Requirement:
Repeat only what runs from the line with "The image size" through the last line of the data below, both included, keeping every word as it is and leaving out the pictures.

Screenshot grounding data
╭──
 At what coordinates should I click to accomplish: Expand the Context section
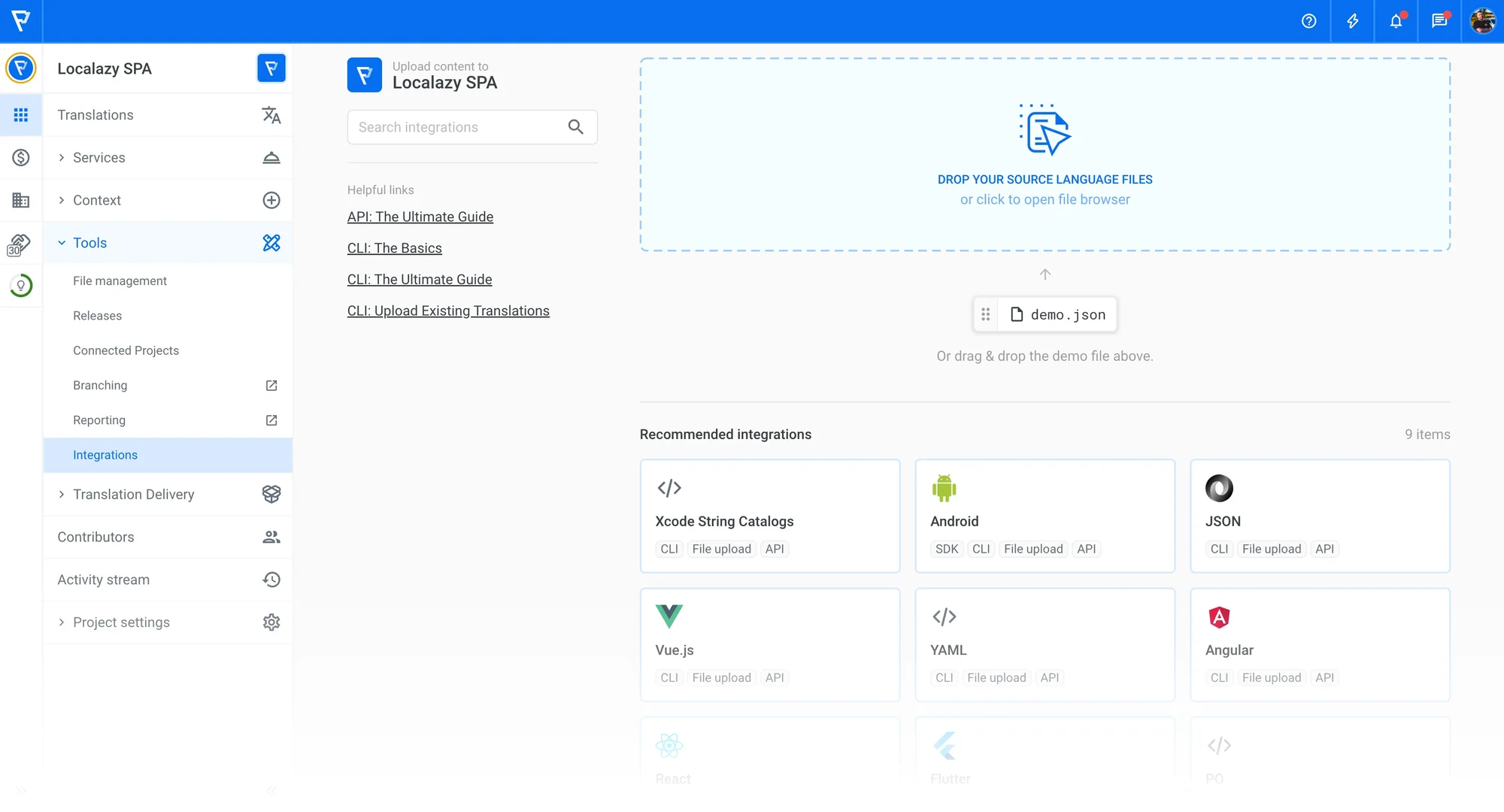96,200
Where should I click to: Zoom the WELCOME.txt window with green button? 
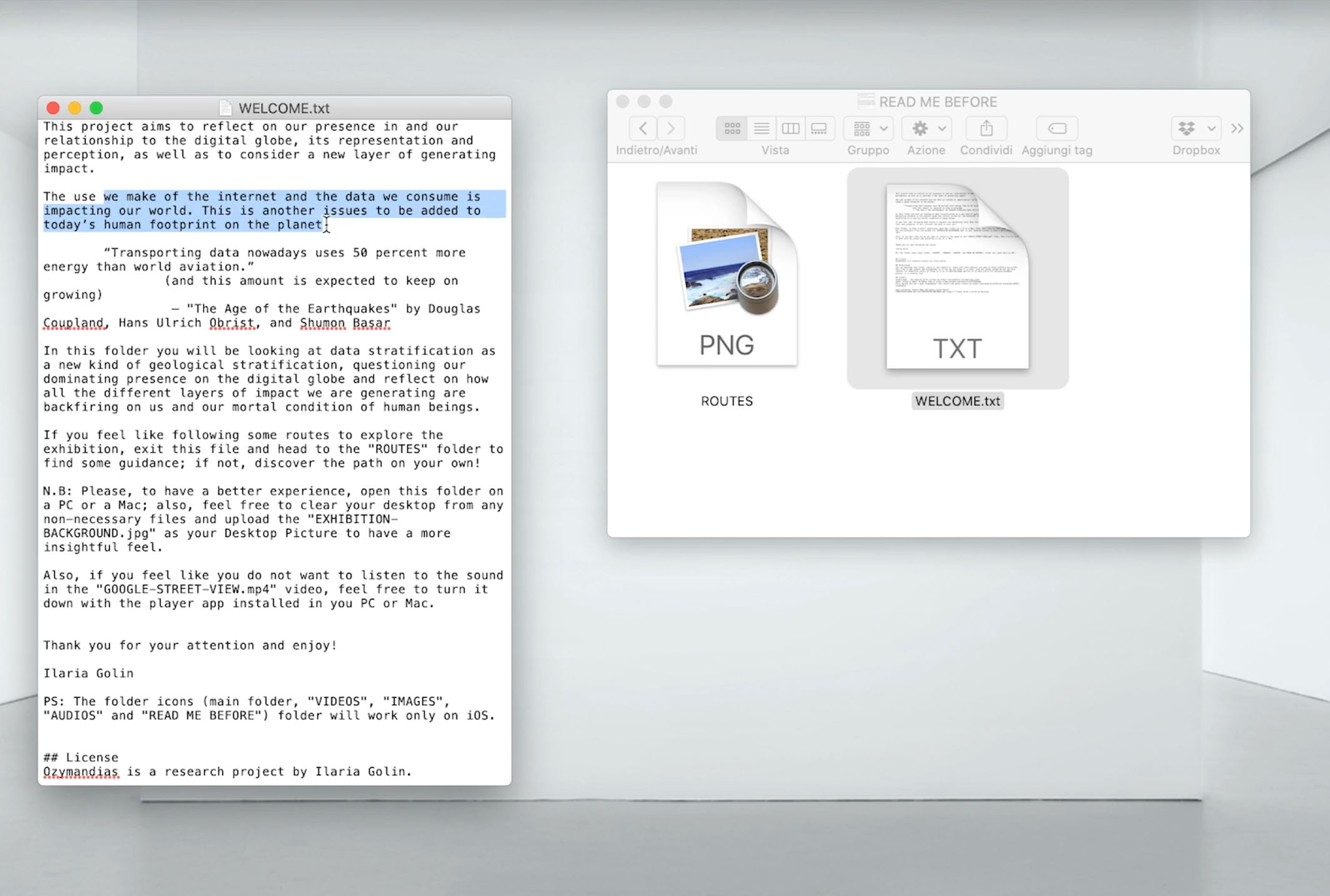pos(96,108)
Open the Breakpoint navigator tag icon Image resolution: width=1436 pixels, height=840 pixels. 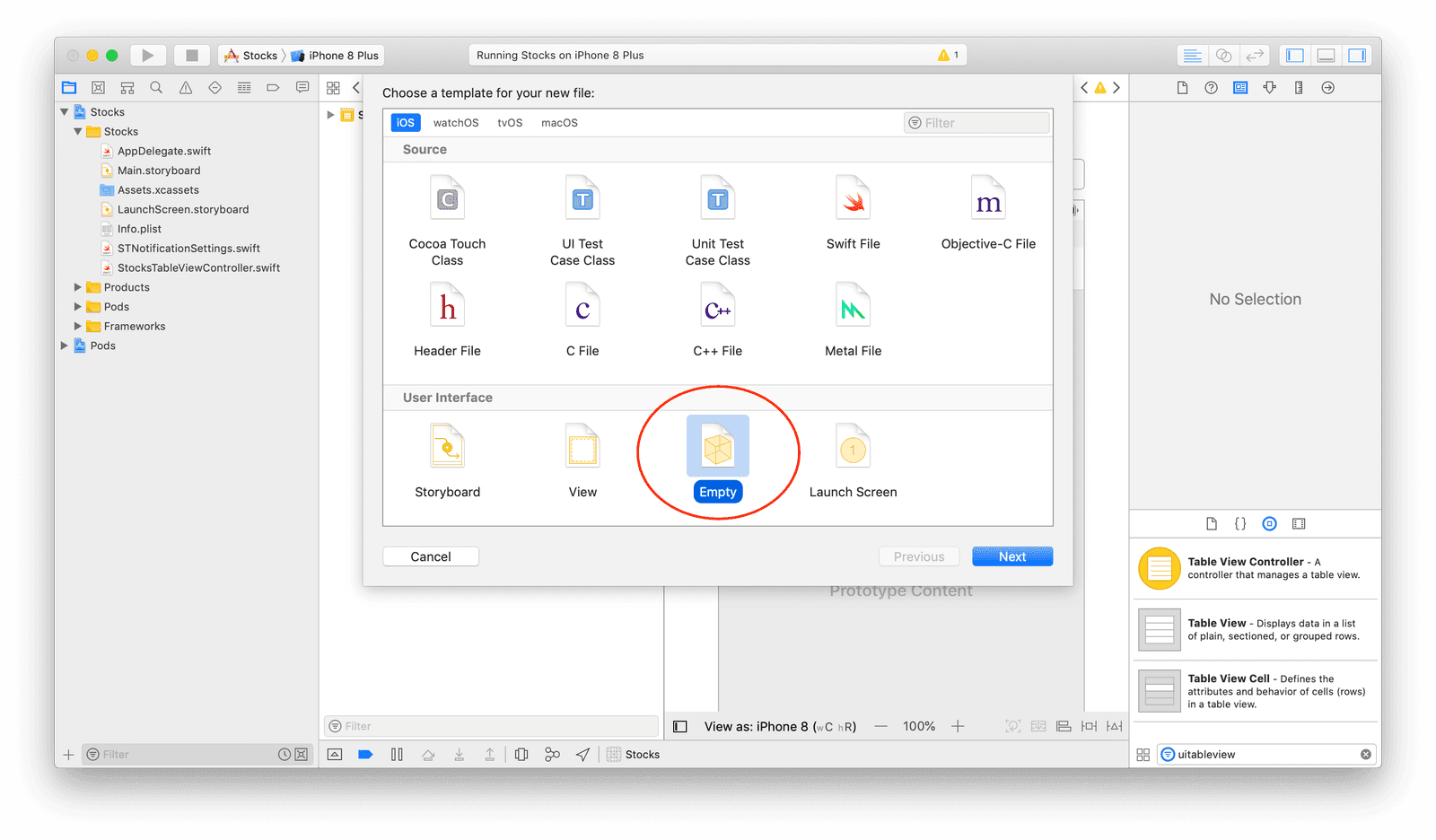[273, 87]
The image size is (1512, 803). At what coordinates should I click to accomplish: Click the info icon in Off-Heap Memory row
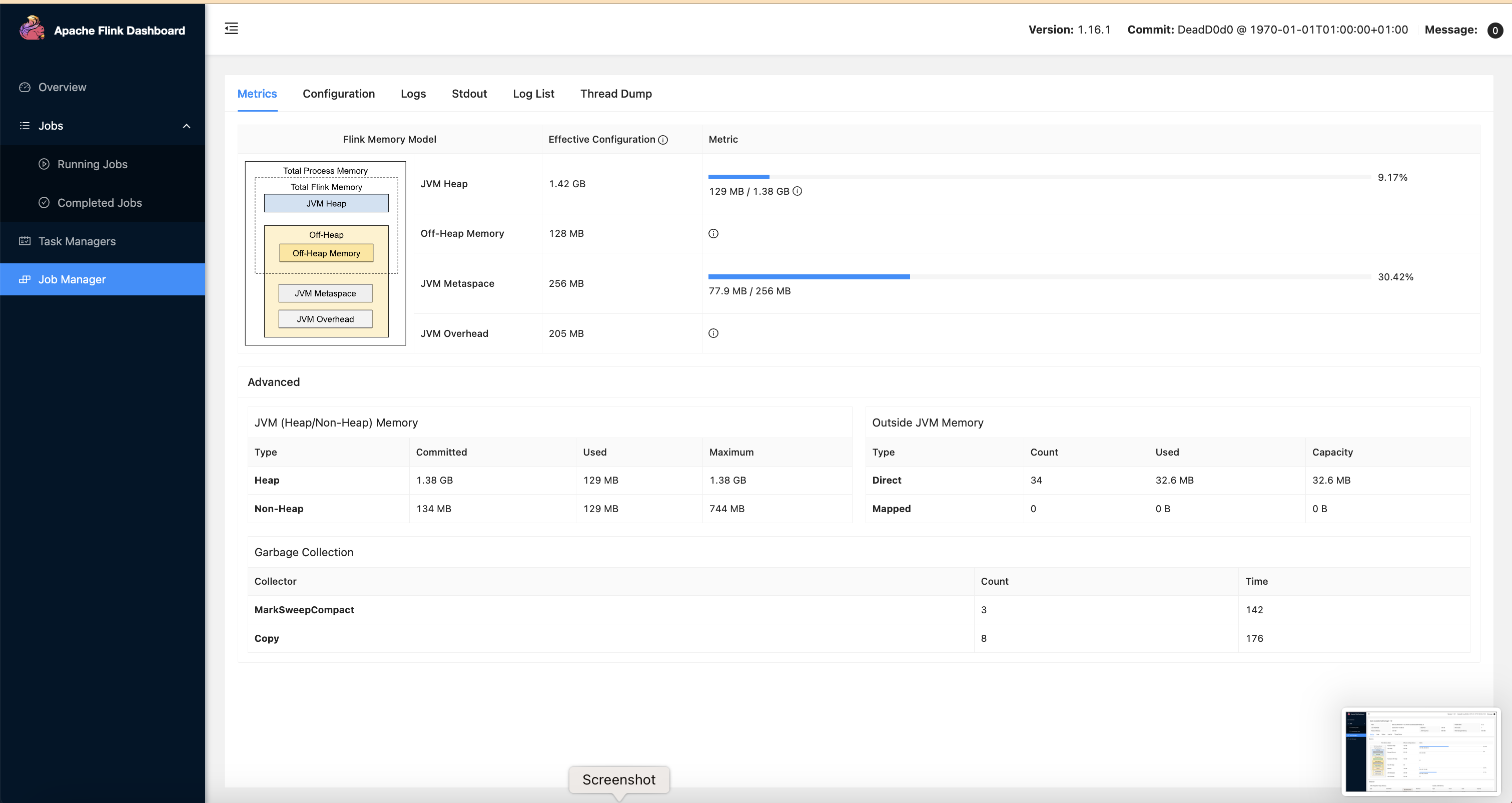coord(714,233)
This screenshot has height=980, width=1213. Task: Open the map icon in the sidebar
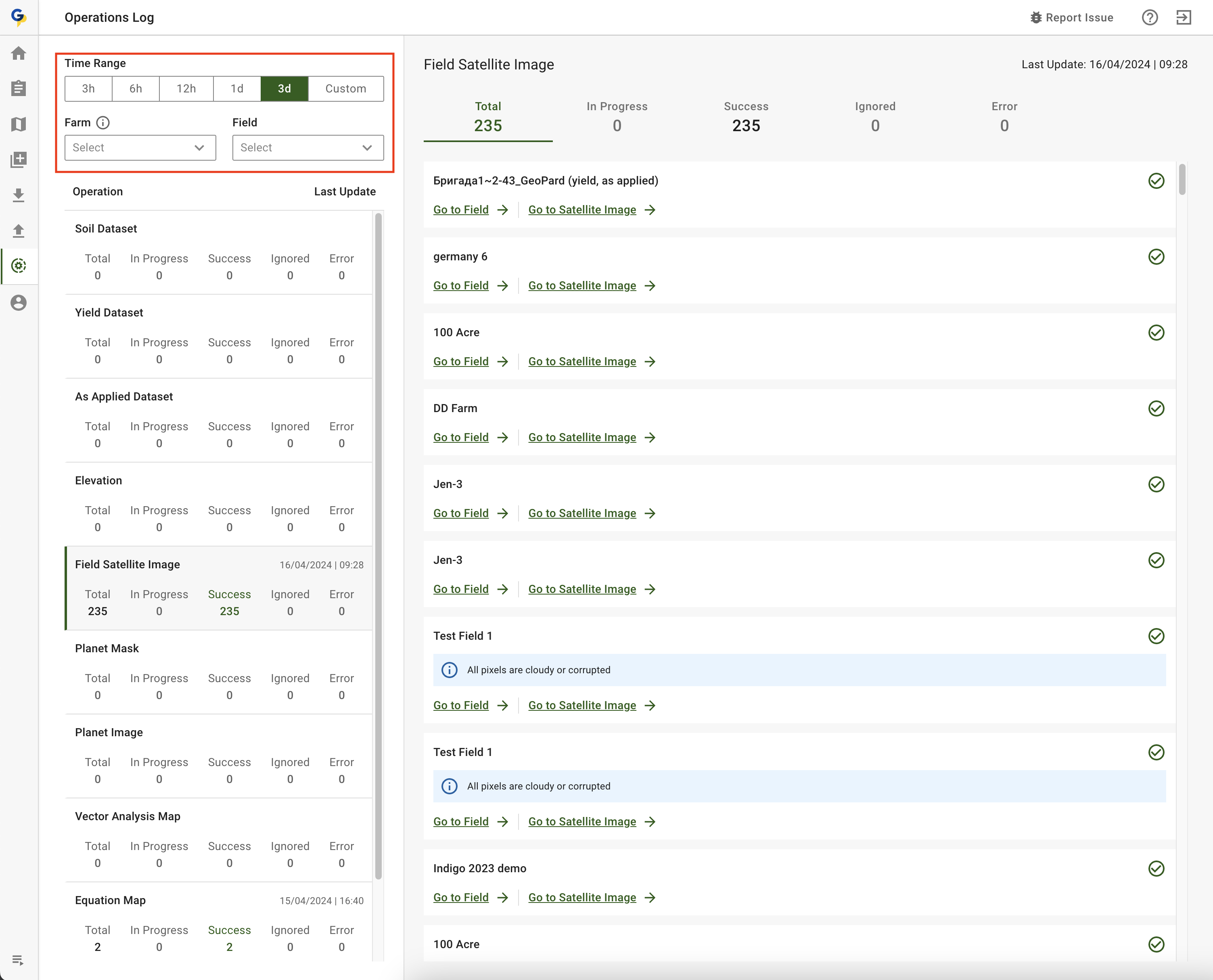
╰──
Solution for this problem:
The image size is (1512, 803). At what coordinates should I click to accomplish: Click the info icon in Off-Heap Memory row
coord(714,233)
This screenshot has height=980, width=1213. Task: Open the map icon in the sidebar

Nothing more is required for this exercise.